A Riva del Garda in luce un giovane gruppo cameristico.QUARTETTO MICHELANGELO, CHE CAPOLAVORO!

…Nel concerto del quartetto Michelangelo si è venuta a creare quella osmosi, quella tensione lirica, quell’eccezionale punto d’incontro in cui il linguaggio musicale è comune tra esecutore ed ascoltatore, ed il pubblico ha tributato calorosi applausi. (Il Messaggero)

LE PASSIONI SULL’ALTALENA DI SCHUMANN

…Ciò che più piaceva del Quartetto Michelangelo (uno dei più interessanti gruppi italiani dell’ultimo ventennio, già protagonista di memorabili serate alla IUC ed alla Filarmonica) era l’amalgama sonoro tra i differenti strumenti, nato da una lunga consuetudine e frequentazione musicale. Insomma il piacere di quel “musizieren”, far musica insieme di tedesca tradizione, troppo spesso lontano ai tempi nostri dalle giovani generazioni di interpreti, troppo proiettati verso il virtuosismo solistico. (Il Tempo)

LA MUSIQUE DANS SON INTENSITE

…Réunis depuis trois ans en quatuor constitué respondant au beau nom de Quatuor Michelangelo, le jeunes artistes ne forment pas seulement un ensemble d’une parfaite cohésion, à la technique sans faille. Leur maturité, leur travaille en profondeur donnent à toutes leur interprétations une densité et une puissance d’émotion que l’on rencontre rarement. (L’Est Vaudois)

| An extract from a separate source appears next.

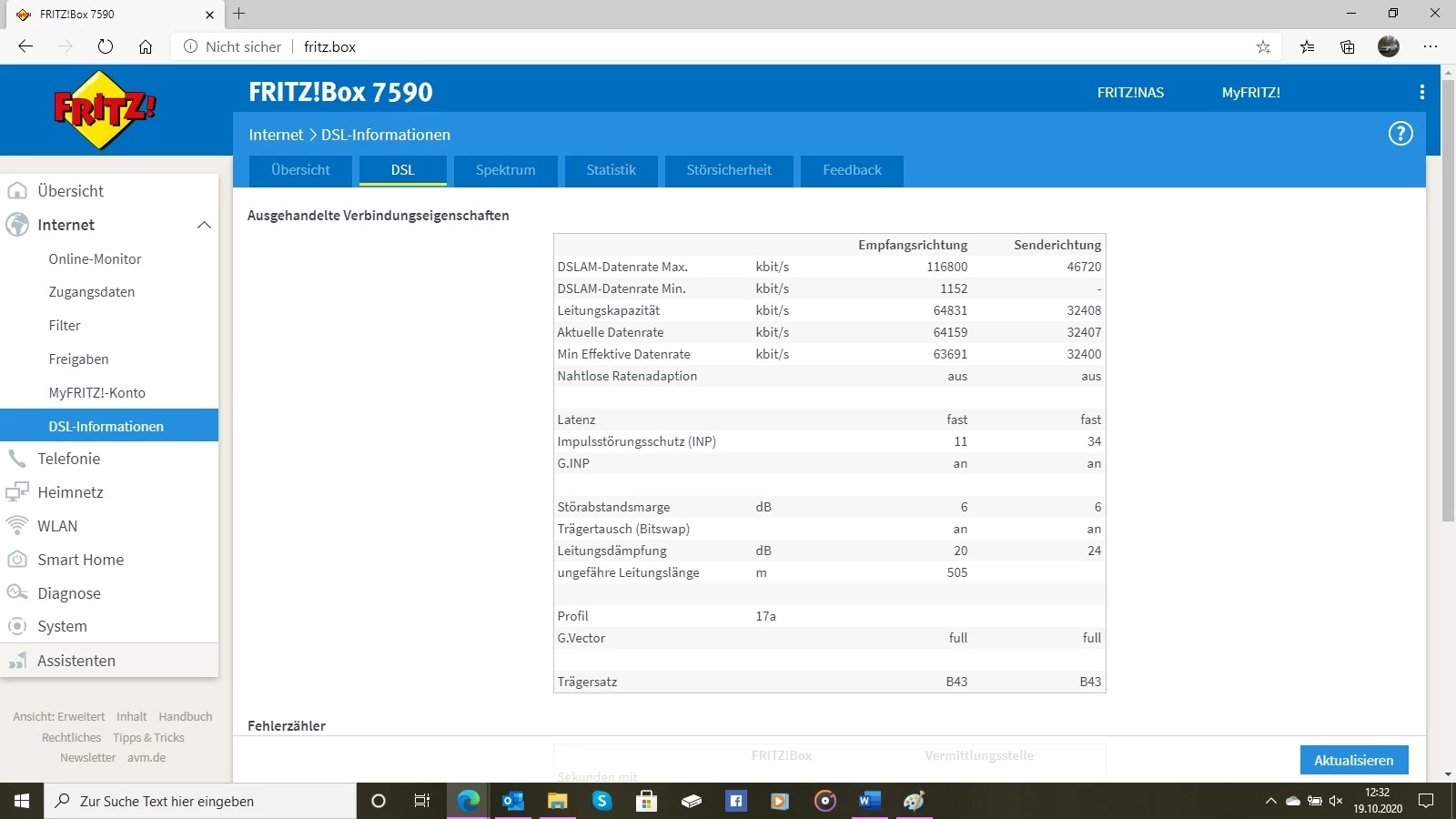Viewport: 1456px width, 819px height.
Task: Add page to favorites star icon
Action: (x=1263, y=46)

Concerts de la Fondation Hindemith a Blonay. BRAHMS VUE D’ITALIE

…Le jeune Quartetto Michelangelo a transporté le public avec une superbe interpretation du magnifique quatuor en sol mineur op. 25 de Brahms. Le relief, l’élan, la poésie et l’intense lyrisme que le jeunes artistes italiens ont su conferer à cette œuvre fascinante prouve bien que, dans le monde de l’art, il n’y a pas de frontières. (Vevey Riviera)

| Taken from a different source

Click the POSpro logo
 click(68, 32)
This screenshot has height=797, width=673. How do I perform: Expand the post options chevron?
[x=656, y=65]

ARDENT ET FRINGANT QUARTETTO MICHELANGELO

…Que faut-il admirer le plus ? La sensualité du violon, la pulpeuse sonorité de l’alto, la splendeur du violoncelle ou la fringante présence du piano, qui s’illustre par un toucher précis et incisif. …Au finale, les instruments allient ardeur, fougue et une merveilleuse complicité, pour le plaisir des auditeurs. (La Presse-Riviera)

…The italian players combine a terrific freshness and élan with a crucial feeling for rubato –delicate inflections of the basic pulse- in Schumann’s lyrical melodies. The slow movement of the Quartet is as gloriously sung as I have ever heard. (The Telegraph)

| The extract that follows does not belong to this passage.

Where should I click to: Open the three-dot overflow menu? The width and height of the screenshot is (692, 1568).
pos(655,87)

…This, surely, is how Schumann would have heard his scores. Yet I doubt if he ever enjoyed such polished playing, rhythmic élan and joyous music- making as here. The Michelangelo is the equal of the finest ensembles in these works and brings impressive depth to the music. (Classic Fm)

…What matters is that these players make a very sympathetic team, instantly establishing a hushed intensity in a mood of dedication such as one might experience in a live concert. One looks forward to more performances of 19th century chamber works from these responsive players. (Gramophone)

..Il TOP si è avuto in Schumann, risolto con una coinvolgente esecuzione che ha esaltato le inquietudini giovanili, il fremere romantico, che si snodano con spunti di incisivo e gradevole virtuosismo strumentale. L'entusiasmo del pubblico è andato in crescendo e dopo Schumann è addirittura esploso, al punto che i quattro hanno dovuto concedere addirittura due bis, il che per un concerto di musica da camera è veramente un fatto da ricordare!